Top of Extract
You might not have thought about it, but surviving the coffee and nut butter business in a pandemic turns out to be a pretty accurate bellwether of what’s going on in the economy.
Coffee and Nut Butter, Round 1
In the second week of March of this year, 2020, I sat down at a table at Commander’s Palace for what I thought was going to be a regular Out to Lunch show. It turned out to be a great show. I had a very interesting conversation with two fascinating people who were both building successful businesses.
One of my guests was Eliot Guthrie, co-founder of Congregation Coffee. Eliot told me how they roast their own beans and supply coffee to over 70 New Orleans restaurants, including Brennan’s, Patois, Paladar 511, Marjie’s Grill, and Donald Link’s restaurants. He also told me how he started up two coffee shops – one in Algiers and another in the CBD – that capitalized on his culinary background.
Bottom of Extract
• Tasks to carry out:
a – Answer these questions using the article about the coffee and nut butter business:
(i) When did the conversation at the table take place?
(ii) At which restaurant did that conversation happen?
(iii) How many New Orleans restaurants does Congregation Coffee supply?
b – Update the coffee and nut butter article from "One of my guests" up to and including "his culinary background.", using "cafés" in place of "coffee shops".
c – Go on with the article about the coffee and nut butter business, starting after its last sentence.
The records that come next are separate material and have no connection to the article about the coffee and nut butter business.
Top of Given information
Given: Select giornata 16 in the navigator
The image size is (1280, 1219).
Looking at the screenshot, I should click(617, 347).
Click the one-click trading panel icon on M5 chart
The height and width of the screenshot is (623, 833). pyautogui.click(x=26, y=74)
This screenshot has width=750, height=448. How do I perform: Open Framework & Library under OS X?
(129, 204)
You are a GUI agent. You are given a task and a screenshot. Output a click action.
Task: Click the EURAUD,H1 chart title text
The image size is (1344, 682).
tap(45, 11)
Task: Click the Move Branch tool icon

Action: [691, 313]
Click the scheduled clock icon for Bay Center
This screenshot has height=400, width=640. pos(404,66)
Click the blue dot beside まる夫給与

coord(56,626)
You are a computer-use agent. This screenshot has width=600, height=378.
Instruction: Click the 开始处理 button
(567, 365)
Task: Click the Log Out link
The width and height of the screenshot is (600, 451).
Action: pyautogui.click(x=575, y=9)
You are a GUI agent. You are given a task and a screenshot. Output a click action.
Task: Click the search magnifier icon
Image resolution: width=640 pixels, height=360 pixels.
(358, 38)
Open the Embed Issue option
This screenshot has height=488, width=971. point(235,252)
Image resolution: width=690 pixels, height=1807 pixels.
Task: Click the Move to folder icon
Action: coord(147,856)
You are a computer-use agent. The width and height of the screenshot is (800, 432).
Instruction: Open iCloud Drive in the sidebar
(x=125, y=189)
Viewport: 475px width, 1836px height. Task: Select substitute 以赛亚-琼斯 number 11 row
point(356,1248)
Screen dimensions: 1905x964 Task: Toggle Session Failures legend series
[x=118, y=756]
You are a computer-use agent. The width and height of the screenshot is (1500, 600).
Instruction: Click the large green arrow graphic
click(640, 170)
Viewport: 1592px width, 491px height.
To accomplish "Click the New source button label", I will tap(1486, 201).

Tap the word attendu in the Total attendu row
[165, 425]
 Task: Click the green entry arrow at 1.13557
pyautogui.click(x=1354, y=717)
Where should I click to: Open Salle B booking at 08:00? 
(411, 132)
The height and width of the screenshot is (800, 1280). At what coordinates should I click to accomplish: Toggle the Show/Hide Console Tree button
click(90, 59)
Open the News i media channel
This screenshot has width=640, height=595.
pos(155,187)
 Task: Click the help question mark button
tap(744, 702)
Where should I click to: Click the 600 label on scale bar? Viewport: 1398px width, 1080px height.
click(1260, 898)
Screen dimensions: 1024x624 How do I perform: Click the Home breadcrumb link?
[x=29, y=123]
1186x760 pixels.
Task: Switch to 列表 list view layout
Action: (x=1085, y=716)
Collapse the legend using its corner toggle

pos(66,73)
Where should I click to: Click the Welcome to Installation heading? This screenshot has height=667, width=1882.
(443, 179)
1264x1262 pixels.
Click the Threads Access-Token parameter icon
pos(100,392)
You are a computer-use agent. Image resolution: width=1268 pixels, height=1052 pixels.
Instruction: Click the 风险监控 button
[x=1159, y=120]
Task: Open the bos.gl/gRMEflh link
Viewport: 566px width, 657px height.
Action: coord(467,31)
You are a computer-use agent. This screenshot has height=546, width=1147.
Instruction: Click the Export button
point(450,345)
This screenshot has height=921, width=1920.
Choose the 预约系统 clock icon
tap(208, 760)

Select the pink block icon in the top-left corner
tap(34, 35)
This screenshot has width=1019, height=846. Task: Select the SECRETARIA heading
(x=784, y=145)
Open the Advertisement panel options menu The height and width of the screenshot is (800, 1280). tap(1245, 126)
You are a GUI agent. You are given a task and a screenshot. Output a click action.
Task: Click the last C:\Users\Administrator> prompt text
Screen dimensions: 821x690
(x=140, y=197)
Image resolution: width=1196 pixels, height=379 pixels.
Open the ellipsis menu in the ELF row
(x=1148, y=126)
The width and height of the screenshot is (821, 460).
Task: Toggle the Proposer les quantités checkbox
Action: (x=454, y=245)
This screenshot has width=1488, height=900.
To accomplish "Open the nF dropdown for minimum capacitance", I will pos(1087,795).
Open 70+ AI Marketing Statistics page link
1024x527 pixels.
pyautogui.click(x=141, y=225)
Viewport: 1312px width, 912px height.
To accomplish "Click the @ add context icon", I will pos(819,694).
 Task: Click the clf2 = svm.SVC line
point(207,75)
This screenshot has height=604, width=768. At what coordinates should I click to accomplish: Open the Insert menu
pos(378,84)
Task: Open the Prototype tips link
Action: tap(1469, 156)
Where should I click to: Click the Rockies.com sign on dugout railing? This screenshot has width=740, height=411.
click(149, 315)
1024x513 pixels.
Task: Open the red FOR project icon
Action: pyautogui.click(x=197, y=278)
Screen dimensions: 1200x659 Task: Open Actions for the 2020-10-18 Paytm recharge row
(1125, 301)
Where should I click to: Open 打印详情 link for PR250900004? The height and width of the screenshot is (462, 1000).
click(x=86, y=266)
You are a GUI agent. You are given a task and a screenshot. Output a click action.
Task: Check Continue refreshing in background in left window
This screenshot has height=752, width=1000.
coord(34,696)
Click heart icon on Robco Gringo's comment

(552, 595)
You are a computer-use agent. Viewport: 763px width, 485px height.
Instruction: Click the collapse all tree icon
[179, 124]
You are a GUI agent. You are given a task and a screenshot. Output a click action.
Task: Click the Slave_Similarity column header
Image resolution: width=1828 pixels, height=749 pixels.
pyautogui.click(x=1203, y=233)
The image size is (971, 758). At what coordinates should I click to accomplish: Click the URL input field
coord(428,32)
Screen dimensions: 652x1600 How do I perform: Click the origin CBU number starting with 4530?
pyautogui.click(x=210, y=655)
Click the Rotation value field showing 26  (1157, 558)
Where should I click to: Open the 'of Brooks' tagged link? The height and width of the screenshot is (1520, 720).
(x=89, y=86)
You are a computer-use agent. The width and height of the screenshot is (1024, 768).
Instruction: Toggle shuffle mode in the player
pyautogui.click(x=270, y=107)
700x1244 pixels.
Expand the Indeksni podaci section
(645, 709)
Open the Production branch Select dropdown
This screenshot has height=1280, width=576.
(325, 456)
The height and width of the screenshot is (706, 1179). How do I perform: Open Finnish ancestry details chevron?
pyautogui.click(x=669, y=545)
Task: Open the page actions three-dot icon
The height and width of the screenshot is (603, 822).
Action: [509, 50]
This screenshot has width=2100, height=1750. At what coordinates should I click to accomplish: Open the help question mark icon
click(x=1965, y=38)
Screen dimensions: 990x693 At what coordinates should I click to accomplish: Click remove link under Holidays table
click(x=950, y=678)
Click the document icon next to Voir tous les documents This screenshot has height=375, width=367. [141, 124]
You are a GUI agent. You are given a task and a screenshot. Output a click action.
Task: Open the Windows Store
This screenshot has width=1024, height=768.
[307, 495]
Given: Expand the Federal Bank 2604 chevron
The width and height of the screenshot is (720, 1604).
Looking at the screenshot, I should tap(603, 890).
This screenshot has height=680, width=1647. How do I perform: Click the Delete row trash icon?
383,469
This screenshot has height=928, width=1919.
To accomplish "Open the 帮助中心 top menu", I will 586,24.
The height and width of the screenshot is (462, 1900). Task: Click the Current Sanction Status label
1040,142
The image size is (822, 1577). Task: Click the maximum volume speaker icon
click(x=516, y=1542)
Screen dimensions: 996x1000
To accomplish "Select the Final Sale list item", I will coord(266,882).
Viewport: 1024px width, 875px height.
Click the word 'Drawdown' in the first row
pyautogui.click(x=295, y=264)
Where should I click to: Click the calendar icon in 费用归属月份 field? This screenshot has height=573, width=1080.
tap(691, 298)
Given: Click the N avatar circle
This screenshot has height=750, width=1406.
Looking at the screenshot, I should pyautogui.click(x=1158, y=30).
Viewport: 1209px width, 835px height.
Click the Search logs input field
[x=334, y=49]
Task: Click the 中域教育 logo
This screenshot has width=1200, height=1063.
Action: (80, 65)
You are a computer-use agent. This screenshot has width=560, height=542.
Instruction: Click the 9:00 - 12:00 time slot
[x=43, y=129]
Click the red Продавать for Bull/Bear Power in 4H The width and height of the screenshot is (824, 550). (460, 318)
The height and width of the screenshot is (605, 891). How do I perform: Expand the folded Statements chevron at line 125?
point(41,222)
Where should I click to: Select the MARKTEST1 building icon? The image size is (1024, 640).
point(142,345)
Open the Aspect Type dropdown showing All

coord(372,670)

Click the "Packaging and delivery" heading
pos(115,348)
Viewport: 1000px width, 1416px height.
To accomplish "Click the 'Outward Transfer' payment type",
Bottom of Given information
• Task-by-task outputs:
a –
(i) The second week of March 2020
(ii) Commander's Palace
(iii) Over 70

b –
One of my guests was Eliot Guthrie, co-founder of Congregation Coffee. Eliot told me how they roast their own beans and supply coffee to over 70 New Orleans restaurants, including Brennan’s, Patois, Paladar 511, Marjie’s Grill, and Donald Link’s restaurants. He also told me how he started up two cafés – one in Algiers and another in the CBD – that capitalized on his culinary background.

c –
My other guest that day was Kevin Bratcher, co-founder and Director of Business Operations at a company called Supreme Specialty Foods. Among other items, the company’s signature product is a healthy alternative to peanut butter, called Beyond the Equator. It’s a totally nut-free butter that’s made with five seeds – chia, flax, pumpkin, sunflower, and hemp. Kevin told me Beyond The Equator is available in over 600 stores in 25 states. And on Amazon.
Then, after our conversation, Eliot, Kevin, and I walked out of Commander’s Palace, and the whole world changed.
Coffee and Nut Butter, Round 2: the pandemic
Today, as a result of the ongoing pandemic, Commander’s Palace is still closed. And Eliot Guthrie’s Coffee business and Kevin Bratcher’s seed butter business have changed too. So, to find out how the global pandemic is affecting New Orleans business, we’re meeting up again today. This time not at Commander’s palace, but around our virtual lunch table.
For Eliot and Congregation Coffee, with a reliance on supplying coffee to restaurants and having their own retail outlets, they have had some challenges since we last spoke back in March.
For Kevin’s business, things are a little different. During the lockdown period of the pandemic, the only retail outlets open were grocery stores. And a lot of people who wanted to avoid going out at all, and who may have never even thought about buying groceries online, got very familiar with Instacart. Both of those new realities have had an impact on Supreme Specialty Foods.